### SOURCE DATA
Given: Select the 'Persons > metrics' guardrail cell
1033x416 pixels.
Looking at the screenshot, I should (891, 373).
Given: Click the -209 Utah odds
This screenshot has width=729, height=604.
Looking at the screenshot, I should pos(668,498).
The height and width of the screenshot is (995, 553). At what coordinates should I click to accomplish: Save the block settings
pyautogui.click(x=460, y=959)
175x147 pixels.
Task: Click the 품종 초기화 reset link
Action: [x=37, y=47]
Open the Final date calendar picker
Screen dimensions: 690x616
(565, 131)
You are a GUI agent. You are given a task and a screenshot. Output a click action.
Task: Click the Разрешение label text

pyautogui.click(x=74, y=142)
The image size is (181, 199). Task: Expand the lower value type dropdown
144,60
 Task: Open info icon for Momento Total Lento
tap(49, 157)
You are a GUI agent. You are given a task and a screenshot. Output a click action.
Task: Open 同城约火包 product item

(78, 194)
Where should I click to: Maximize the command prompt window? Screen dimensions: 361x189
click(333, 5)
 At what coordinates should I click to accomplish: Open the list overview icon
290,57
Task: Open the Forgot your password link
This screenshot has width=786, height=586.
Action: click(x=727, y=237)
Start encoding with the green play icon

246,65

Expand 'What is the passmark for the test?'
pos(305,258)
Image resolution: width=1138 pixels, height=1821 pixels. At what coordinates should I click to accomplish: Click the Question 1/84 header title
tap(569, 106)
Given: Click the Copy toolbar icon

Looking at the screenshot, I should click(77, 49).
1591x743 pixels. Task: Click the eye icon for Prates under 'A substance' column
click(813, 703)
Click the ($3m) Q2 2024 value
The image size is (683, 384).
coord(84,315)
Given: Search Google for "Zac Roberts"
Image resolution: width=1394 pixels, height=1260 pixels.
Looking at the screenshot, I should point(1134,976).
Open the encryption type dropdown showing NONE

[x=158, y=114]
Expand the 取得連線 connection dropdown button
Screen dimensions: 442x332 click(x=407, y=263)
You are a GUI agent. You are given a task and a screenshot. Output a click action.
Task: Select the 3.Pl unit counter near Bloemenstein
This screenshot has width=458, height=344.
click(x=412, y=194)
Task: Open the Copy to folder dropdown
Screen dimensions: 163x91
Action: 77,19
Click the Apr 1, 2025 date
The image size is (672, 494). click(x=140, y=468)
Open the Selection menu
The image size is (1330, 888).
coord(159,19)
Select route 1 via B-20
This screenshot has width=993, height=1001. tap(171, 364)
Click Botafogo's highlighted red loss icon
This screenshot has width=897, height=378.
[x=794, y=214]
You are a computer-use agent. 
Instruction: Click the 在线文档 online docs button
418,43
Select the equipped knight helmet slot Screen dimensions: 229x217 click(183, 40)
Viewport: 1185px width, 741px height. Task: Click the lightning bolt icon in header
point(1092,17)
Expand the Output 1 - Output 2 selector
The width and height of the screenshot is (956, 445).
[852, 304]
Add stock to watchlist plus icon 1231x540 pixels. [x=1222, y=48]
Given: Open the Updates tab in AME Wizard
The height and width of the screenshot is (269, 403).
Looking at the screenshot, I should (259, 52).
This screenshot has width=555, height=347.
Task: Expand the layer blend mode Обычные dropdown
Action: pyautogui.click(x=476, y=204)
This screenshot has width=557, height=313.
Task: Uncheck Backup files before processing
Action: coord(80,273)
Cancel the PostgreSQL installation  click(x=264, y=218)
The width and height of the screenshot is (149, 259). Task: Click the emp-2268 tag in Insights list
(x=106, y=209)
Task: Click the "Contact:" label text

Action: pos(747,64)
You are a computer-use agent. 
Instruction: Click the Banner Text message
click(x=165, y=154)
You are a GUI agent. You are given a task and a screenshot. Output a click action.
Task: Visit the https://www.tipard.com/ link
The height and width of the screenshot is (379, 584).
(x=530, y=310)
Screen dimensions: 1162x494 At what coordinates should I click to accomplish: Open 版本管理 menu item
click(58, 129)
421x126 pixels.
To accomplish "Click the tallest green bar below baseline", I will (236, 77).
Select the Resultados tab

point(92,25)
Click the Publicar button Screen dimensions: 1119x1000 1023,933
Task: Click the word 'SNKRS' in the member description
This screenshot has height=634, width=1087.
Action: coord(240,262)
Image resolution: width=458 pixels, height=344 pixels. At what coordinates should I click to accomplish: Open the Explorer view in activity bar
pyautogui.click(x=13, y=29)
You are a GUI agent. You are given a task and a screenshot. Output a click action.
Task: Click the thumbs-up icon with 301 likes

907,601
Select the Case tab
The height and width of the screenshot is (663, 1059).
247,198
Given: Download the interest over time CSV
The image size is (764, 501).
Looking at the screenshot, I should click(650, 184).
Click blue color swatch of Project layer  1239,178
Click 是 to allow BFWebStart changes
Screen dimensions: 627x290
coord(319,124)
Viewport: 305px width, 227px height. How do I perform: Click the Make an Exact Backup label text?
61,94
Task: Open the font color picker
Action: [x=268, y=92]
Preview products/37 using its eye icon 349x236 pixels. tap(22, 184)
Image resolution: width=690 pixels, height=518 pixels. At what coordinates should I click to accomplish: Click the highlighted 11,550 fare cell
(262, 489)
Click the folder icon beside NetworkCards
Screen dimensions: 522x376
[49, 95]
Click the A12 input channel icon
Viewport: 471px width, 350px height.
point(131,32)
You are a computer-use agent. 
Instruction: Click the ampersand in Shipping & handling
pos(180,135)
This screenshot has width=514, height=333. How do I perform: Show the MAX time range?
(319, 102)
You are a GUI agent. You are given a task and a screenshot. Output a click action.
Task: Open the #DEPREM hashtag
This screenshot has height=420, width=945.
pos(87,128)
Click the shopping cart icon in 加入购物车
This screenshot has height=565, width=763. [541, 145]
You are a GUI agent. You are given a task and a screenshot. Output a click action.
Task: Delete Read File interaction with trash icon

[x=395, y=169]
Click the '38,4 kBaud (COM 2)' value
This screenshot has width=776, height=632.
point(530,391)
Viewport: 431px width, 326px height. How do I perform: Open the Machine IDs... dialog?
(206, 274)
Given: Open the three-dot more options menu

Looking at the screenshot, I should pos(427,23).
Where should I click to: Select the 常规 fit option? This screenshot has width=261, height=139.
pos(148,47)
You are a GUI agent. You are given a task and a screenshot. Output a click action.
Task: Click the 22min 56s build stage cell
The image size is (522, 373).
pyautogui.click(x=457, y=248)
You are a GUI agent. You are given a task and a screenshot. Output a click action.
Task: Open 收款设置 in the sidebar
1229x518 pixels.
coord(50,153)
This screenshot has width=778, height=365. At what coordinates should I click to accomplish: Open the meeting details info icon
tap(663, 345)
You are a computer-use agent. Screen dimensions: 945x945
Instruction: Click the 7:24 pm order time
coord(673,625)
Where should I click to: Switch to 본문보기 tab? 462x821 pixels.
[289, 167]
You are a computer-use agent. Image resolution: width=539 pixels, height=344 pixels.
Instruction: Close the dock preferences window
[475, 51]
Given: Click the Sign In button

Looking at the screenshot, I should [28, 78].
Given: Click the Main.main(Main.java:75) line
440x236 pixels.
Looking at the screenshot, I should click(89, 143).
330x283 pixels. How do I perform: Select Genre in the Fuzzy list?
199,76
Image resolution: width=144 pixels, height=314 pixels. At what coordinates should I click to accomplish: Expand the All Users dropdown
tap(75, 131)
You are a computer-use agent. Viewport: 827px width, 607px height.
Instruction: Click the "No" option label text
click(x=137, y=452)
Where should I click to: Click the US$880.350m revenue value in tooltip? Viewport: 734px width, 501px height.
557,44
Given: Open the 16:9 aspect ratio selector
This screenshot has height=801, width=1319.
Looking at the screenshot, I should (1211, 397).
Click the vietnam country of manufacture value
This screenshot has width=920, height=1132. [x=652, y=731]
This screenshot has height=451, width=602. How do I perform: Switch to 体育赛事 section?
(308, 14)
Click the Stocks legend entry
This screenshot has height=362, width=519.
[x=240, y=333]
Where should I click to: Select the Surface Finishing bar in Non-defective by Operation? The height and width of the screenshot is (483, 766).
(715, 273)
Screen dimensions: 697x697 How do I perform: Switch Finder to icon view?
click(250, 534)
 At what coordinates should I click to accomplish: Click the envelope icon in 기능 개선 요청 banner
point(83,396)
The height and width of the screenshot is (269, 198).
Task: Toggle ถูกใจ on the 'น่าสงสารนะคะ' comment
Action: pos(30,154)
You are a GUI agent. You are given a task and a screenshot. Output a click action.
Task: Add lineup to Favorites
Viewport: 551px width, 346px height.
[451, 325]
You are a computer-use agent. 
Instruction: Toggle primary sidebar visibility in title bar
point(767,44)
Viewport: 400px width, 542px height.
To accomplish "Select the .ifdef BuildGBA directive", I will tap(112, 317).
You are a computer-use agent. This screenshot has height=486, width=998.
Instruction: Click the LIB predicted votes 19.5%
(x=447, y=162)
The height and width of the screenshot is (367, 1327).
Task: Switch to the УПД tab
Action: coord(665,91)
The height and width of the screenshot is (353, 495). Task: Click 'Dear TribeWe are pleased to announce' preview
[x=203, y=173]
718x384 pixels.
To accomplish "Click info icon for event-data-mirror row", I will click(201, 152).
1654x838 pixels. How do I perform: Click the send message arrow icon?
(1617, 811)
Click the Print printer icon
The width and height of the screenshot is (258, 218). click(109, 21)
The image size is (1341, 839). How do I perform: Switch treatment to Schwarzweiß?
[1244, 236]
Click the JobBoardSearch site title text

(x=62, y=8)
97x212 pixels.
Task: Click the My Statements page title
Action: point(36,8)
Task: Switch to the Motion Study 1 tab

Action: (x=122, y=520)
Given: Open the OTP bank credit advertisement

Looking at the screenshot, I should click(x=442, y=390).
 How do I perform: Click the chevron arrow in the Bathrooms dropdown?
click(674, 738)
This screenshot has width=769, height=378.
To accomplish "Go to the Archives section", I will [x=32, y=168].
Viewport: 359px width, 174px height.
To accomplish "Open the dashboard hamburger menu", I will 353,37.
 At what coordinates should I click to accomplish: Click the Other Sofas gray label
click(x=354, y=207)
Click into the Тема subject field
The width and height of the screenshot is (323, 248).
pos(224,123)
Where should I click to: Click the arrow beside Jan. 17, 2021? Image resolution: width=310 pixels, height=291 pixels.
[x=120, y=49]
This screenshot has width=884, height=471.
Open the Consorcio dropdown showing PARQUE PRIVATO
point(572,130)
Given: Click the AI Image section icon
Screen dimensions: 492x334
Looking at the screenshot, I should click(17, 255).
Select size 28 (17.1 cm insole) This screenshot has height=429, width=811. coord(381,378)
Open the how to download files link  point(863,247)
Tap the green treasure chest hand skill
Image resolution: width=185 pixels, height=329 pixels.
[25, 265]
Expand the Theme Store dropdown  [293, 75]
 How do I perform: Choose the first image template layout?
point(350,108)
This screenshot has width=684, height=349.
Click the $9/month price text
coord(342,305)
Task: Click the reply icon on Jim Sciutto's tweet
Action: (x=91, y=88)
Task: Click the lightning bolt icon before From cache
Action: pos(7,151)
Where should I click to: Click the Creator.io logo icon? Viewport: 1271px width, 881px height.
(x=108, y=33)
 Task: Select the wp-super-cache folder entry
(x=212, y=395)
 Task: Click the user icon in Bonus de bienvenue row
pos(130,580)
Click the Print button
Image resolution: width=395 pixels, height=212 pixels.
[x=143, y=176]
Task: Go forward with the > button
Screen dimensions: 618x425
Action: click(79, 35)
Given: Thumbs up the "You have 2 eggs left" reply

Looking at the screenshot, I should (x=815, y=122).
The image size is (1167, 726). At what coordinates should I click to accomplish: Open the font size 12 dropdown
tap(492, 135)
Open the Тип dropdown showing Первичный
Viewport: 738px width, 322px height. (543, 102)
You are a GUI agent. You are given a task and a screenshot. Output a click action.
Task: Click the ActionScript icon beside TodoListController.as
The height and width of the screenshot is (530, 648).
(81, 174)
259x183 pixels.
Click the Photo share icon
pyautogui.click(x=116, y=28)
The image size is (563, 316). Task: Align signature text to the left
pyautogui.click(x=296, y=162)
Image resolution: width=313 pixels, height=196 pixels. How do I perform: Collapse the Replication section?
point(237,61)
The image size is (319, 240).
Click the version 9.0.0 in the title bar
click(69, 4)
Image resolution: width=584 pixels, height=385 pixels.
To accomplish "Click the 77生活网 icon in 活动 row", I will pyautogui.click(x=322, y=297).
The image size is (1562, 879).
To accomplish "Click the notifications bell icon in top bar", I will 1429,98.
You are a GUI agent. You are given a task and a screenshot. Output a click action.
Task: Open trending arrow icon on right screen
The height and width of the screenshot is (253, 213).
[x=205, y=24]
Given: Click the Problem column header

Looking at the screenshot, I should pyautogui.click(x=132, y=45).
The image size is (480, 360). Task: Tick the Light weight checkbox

### TRY IT
Looking at the listing above, count every line in which the string "selector" appears, and give only that count.

### OUTPUT BELOW
2